Reliable Deep Grade Prediction with Uncertainty Estimation

Abstract

Currently, college-going students are taking longer to graduate than their parental generations. Further, in the United States, the six-year graduation rate has been 59% for decades. Improving the educational quality by training better-prepared students who can successfully graduate in a timely manner is critical. Accurately predicting students' grades in future courses has attracted much attention as it can help identify at-risk students early so that personalized feedback can be provided to them on time by advisors. Prior research on students' grade prediction include shallow linear models; however, students' learning is a highly complex process that involves the accumulation of knowledge across a sequence of courses that can not be sufficiently modeled by these linear models.
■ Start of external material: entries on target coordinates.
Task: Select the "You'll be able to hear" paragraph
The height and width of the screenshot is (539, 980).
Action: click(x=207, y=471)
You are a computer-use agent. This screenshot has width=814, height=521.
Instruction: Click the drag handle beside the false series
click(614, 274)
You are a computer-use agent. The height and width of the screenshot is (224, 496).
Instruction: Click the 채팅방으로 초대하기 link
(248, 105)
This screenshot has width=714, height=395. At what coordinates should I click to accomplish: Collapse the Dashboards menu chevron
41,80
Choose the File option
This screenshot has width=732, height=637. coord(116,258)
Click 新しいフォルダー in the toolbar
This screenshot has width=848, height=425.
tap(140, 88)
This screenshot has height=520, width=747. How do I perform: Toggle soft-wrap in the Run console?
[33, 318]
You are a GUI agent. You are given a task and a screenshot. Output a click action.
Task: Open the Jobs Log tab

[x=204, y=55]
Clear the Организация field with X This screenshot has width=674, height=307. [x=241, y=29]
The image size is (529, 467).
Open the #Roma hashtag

In addition to that, prior approaches focus on prediction accuracy without considering prediction uncertainty, which is essential for advising and decision making. In this work, we present two types of Bayesian deep learning models for grade prediction. The MLP ignores the temporal dynamics of students' knowledge evolution. Hence, we propose RNN for students' performance prediction. To evaluate the performance of the proposed models, we performed extensive experiments on data collected from a large public university. The experimental results show that the proposed models achieve better performance than prior state-of-the-art approaches. Besides more accurate results, Bayesian deep learning models estimate uncertainty associated with the predictions. We explore how uncertainty estimation can be applied towards developing a reliable educational early warning system. In addition to uncertainty, we also develop an approach to explain the prediction results, which is useful for advisors to provide personalized feedback to students.